Мне пришло в голову представить себя помещикам как человека, призванного примирить в своей жизни, а ещё лучше – в своём фильме, все противоречивые темы, возникшие из-за давней вражды между сине-зелёными и старо-золотыми. Как будто поощряя моё начинание, из дальней комнаты, где начинался второй день заседания, раздался громкий, но не лишенный достоинства рёв.

*

Я слышал, что на каком-то этапе конфликта отряды мужчин вооружались и проходили обучение на задворках некоторых поместий. И всё же всё началось с осторожно сформулированного манифеста, подписанного малоизвестной группой поэтов и художников. Я даже не знал года этого манифеста.
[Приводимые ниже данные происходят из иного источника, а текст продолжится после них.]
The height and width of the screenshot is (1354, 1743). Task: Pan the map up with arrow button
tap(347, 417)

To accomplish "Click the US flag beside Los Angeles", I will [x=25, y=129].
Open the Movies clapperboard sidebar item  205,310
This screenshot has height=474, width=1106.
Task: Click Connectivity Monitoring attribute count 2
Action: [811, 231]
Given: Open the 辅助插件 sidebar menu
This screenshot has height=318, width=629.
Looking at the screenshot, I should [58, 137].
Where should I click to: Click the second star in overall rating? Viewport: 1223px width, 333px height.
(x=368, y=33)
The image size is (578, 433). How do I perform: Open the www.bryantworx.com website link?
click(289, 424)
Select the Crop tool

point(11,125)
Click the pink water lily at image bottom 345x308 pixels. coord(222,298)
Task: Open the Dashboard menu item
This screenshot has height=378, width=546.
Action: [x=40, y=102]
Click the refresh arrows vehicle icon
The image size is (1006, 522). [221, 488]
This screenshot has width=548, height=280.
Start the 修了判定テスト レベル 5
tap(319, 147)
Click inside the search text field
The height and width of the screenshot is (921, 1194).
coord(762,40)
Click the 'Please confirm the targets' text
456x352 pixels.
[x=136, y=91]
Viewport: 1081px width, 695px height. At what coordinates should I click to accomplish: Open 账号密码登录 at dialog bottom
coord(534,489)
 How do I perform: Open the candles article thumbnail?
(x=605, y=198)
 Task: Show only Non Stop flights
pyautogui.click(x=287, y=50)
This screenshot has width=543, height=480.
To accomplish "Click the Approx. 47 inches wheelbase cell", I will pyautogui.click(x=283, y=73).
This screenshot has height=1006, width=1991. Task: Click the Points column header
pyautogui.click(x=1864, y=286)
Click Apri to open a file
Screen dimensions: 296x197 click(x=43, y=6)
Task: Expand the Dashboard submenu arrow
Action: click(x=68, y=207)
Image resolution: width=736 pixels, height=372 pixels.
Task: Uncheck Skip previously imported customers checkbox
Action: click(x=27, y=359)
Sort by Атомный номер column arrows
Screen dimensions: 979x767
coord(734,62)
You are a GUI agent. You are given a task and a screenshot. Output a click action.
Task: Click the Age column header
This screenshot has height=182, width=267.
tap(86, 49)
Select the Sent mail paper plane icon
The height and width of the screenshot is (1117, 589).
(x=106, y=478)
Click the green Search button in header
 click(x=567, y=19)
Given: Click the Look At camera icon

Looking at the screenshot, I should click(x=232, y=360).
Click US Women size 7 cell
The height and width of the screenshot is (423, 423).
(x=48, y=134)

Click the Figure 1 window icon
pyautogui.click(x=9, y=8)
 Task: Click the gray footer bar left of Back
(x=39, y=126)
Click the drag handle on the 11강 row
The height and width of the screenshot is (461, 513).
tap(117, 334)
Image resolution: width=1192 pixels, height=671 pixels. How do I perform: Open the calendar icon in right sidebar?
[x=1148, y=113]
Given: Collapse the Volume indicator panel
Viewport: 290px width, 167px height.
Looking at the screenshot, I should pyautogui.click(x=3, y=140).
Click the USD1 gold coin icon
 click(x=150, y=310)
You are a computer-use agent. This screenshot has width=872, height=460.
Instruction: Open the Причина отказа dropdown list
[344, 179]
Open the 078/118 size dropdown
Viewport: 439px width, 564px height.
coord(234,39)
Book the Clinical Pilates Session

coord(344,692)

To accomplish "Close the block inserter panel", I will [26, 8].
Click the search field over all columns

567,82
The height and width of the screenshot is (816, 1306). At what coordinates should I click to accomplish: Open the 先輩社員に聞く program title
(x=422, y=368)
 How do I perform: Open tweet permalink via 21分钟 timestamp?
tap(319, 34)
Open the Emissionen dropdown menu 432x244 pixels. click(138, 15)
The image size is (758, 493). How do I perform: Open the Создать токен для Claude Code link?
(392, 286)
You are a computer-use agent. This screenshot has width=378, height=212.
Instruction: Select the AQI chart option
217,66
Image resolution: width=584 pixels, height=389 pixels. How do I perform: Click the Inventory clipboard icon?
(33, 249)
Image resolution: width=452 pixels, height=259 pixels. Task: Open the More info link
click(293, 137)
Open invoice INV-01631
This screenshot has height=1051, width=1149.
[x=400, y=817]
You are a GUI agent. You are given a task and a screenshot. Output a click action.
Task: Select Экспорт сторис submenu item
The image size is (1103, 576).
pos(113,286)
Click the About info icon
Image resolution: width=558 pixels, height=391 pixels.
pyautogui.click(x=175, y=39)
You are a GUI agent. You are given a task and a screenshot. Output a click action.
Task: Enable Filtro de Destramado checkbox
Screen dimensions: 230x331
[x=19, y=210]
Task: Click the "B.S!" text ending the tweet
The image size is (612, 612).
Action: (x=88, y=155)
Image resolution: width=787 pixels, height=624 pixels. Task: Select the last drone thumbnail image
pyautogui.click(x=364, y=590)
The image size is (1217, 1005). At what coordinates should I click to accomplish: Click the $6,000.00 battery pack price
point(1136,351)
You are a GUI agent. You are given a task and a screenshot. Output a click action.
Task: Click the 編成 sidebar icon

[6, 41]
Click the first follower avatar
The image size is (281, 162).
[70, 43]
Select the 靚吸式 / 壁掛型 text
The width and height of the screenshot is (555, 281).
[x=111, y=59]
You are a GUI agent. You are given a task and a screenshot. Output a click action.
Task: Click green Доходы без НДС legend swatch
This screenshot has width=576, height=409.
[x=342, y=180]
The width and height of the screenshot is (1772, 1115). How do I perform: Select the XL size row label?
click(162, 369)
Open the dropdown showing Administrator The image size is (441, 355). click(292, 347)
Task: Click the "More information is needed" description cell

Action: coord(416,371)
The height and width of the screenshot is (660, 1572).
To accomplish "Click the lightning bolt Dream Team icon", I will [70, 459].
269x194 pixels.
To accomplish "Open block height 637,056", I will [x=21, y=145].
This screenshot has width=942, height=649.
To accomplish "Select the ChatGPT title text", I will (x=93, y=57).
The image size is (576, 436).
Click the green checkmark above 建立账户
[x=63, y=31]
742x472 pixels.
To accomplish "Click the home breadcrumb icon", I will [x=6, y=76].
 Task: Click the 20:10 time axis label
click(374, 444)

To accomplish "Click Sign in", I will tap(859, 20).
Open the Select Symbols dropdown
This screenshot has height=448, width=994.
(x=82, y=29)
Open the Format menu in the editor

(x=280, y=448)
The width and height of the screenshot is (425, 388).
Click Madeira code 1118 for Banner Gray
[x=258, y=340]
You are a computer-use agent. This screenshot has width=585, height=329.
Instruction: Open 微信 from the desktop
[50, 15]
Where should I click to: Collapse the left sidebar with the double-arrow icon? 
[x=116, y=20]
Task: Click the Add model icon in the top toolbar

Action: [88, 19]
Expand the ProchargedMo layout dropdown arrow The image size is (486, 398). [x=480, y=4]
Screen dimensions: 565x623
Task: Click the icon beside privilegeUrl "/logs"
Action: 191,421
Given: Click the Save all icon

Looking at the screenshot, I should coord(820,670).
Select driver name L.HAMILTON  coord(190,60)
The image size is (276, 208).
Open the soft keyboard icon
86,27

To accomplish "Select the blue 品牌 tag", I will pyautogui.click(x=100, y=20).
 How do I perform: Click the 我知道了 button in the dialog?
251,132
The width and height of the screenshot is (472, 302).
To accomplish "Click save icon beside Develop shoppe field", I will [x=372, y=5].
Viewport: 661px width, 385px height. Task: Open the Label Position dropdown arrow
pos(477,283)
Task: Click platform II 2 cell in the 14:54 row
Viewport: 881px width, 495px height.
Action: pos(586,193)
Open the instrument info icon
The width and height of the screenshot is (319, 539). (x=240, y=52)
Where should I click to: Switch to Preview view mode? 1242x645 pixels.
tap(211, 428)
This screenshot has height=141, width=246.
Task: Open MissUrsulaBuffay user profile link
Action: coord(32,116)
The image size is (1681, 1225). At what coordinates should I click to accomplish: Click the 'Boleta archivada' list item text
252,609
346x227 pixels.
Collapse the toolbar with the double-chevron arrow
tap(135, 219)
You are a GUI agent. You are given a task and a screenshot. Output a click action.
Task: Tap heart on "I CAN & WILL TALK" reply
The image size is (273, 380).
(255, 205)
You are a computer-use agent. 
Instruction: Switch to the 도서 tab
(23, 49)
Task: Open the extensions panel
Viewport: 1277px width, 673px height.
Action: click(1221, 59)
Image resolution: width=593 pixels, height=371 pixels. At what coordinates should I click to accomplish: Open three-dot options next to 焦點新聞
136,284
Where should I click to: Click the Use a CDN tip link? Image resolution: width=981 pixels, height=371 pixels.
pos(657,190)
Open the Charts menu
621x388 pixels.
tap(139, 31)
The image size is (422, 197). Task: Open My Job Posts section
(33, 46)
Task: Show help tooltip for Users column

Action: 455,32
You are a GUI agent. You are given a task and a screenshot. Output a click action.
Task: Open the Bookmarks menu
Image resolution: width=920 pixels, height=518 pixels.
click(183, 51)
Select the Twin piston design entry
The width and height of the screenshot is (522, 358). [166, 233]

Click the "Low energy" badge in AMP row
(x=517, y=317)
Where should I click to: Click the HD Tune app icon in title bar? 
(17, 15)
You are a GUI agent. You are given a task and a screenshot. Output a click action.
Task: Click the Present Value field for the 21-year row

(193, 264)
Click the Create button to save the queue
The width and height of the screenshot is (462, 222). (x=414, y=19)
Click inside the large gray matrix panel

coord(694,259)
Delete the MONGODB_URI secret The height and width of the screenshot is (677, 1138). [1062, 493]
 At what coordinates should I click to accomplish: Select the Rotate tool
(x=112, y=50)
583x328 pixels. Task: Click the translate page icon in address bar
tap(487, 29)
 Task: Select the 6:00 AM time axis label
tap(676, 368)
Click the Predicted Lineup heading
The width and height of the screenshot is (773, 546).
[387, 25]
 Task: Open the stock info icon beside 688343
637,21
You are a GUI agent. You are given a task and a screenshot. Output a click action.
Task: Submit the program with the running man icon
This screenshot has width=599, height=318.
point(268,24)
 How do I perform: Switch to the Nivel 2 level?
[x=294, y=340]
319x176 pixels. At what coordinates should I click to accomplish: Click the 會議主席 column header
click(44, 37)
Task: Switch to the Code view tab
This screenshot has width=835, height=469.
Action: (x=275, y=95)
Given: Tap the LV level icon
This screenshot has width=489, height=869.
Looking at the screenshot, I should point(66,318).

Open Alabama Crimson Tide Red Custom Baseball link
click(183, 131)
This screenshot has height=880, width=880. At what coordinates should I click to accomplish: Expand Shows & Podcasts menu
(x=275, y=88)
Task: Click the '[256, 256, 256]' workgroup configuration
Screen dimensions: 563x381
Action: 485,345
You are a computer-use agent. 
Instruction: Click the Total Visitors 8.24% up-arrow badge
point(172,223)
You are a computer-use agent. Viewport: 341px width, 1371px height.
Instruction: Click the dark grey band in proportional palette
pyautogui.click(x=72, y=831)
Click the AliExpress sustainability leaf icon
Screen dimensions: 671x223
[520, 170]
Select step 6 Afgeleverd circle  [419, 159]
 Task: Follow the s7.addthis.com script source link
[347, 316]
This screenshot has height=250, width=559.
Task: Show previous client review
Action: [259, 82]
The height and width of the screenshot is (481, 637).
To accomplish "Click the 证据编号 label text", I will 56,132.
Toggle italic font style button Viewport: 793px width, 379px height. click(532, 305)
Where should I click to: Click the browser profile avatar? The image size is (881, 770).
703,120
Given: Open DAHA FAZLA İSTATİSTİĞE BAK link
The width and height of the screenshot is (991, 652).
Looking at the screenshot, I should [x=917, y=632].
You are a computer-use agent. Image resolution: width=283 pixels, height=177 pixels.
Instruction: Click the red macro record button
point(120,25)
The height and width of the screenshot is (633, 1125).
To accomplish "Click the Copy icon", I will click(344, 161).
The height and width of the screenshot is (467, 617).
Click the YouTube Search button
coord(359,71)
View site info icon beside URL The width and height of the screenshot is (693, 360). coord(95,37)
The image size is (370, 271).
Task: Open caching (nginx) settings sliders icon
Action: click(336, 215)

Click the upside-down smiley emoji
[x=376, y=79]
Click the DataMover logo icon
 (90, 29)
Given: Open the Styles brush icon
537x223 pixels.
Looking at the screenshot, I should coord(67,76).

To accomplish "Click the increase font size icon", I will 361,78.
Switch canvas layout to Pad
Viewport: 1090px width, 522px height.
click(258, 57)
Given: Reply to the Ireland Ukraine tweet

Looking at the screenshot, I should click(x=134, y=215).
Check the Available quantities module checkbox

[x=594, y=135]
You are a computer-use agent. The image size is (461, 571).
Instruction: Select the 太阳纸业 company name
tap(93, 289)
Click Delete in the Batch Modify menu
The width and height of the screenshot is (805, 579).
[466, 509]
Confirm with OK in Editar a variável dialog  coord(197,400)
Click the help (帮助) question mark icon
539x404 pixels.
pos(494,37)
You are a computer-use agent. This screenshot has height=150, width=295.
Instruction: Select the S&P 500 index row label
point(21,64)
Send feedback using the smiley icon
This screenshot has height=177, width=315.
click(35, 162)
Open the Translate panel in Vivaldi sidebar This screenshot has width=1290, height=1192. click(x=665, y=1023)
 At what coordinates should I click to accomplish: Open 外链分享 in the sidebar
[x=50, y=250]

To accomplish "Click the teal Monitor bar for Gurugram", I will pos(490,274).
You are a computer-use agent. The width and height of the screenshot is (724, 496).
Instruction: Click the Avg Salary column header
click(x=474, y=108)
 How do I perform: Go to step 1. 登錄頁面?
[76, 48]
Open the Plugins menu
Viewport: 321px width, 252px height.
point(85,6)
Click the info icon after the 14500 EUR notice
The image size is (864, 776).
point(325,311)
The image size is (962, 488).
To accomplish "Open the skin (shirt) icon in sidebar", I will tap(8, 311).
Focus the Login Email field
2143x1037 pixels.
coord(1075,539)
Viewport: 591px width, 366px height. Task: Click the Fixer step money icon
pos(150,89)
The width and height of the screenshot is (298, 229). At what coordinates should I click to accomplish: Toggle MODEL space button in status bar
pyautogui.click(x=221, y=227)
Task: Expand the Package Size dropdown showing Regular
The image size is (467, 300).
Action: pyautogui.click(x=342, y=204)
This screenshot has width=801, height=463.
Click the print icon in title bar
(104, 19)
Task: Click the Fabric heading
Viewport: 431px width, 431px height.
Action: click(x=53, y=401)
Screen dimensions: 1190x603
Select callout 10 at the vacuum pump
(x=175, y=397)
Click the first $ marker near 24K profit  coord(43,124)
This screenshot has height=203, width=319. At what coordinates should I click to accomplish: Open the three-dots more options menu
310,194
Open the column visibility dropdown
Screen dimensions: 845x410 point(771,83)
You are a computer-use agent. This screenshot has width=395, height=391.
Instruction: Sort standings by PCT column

– только то, что он пришёлся на десятилетие, когда художники равнин окончательно отказались от слова «австралиец» в отношении себя и своих работ. Именно в эти годы жители равнин стали повсеместно использовать термин «Внешняя Австралия» для обозначения бесплодных окраин континента. Но это был не только период воодушевления, но и эпоха, когда жители равнин осознали, что их самобытные формы самовыражения предназначены только для них. Насколько бы ни были известны о них чужаки, поэты, музыканты и художники равнин могли бы никогда не существовать, и никакая самобытная культура не сохранилась бы в унылых внешних слоях Австралии.